What you are asked to do:
Update these lines so that every instance of "computer-use agent" becomes "desktop automation agent", and leave everything else unchanged.

Information shown:

--------------------------------

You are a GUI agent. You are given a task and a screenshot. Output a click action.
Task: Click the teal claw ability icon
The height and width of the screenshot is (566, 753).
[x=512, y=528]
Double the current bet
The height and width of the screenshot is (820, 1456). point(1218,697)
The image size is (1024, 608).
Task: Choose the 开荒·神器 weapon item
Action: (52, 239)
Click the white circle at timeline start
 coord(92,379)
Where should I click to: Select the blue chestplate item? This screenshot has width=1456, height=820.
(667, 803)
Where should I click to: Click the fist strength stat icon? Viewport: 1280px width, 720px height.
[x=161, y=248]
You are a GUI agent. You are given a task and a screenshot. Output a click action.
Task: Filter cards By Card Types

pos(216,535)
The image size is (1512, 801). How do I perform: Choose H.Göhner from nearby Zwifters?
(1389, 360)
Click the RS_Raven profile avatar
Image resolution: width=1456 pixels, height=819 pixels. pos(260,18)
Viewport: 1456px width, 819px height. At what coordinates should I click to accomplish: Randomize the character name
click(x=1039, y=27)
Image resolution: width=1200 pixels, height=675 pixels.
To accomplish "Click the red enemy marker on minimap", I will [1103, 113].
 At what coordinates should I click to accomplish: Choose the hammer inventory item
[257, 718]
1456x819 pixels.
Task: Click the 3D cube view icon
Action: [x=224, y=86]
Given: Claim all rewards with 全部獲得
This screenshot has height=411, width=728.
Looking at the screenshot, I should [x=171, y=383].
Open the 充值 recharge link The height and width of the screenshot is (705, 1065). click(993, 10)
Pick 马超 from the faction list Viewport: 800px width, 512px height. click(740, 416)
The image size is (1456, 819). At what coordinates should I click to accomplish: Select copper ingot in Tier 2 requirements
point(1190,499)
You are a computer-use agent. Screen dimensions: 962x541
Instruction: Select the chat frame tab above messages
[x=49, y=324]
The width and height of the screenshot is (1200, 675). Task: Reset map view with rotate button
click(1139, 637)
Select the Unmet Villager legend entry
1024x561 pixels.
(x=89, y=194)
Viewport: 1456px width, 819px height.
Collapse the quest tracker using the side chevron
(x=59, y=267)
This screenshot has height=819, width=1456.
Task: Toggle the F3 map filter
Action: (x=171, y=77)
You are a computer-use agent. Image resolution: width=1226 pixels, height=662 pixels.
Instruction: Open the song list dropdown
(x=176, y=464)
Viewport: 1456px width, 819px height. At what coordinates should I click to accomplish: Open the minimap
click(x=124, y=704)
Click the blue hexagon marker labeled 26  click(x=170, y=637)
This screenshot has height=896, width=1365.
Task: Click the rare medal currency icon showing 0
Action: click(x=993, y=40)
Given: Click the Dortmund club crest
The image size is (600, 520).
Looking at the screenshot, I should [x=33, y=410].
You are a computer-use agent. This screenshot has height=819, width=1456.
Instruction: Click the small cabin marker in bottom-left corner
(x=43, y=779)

--------------------------------

Expected output:
You are a GUI agent. You are given a task and a screenshot. Output a click action.
Task: Click the teal claw ability icon
The height and width of the screenshot is (566, 753).
[x=512, y=528]
Double the current bet
The height and width of the screenshot is (820, 1456). point(1218,697)
The image size is (1024, 608).
Task: Choose the 开荒·神器 weapon item
Action: (52, 239)
Click the white circle at timeline start
 coord(92,379)
Where should I click to: Select the blue chestplate item? This screenshot has width=1456, height=820.
(667, 803)
Where should I click to: Click the fist strength stat icon? Viewport: 1280px width, 720px height.
[x=161, y=248]
You are a GUI agent. You are given a task and a screenshot. Output a click action.
Task: Filter cards By Card Types

pos(216,535)
The image size is (1512, 801). How do I perform: Choose H.Göhner from nearby Zwifters?
(1389, 360)
Click the RS_Raven profile avatar
Image resolution: width=1456 pixels, height=819 pixels. pos(260,18)
Viewport: 1456px width, 819px height. At what coordinates should I click to accomplish: Randomize the character name
click(x=1039, y=27)
Image resolution: width=1200 pixels, height=675 pixels.
To accomplish "Click the red enemy marker on minimap", I will [1103, 113].
 At what coordinates should I click to accomplish: Choose the hammer inventory item
[257, 718]
1456x819 pixels.
Task: Click the 3D cube view icon
Action: [x=224, y=86]
Given: Claim all rewards with 全部獲得
This screenshot has height=411, width=728.
Looking at the screenshot, I should [x=171, y=383].
Open the 充值 recharge link The height and width of the screenshot is (705, 1065). click(993, 10)
Pick 马超 from the faction list Viewport: 800px width, 512px height. click(740, 416)
The image size is (1456, 819). At what coordinates should I click to accomplish: Select copper ingot in Tier 2 requirements
point(1190,499)
You are a desktop automation agent. Screen dimensions: 962x541
Instruction: Select the chat frame tab above messages
[x=49, y=324]
The width and height of the screenshot is (1200, 675). Task: Reset map view with rotate button
click(1139, 637)
Select the Unmet Villager legend entry
1024x561 pixels.
(x=89, y=194)
Viewport: 1456px width, 819px height.
Collapse the quest tracker using the side chevron
(x=59, y=267)
This screenshot has height=819, width=1456.
Task: Toggle the F3 map filter
Action: (x=171, y=77)
You are a desktop automation agent. Image resolution: width=1226 pixels, height=662 pixels.
Instruction: Open the song list dropdown
(x=176, y=464)
Viewport: 1456px width, 819px height. At what coordinates should I click to accomplish: Open the minimap
click(x=124, y=704)
Click the blue hexagon marker labeled 26  click(x=170, y=637)
This screenshot has height=896, width=1365.
Task: Click the rare medal currency icon showing 0
Action: click(x=993, y=40)
Given: Click the Dortmund club crest
The image size is (600, 520).
Looking at the screenshot, I should [x=33, y=410].
You are a desktop automation agent. This screenshot has height=819, width=1456.
Instruction: Click the small cabin marker in bottom-left corner
(x=43, y=779)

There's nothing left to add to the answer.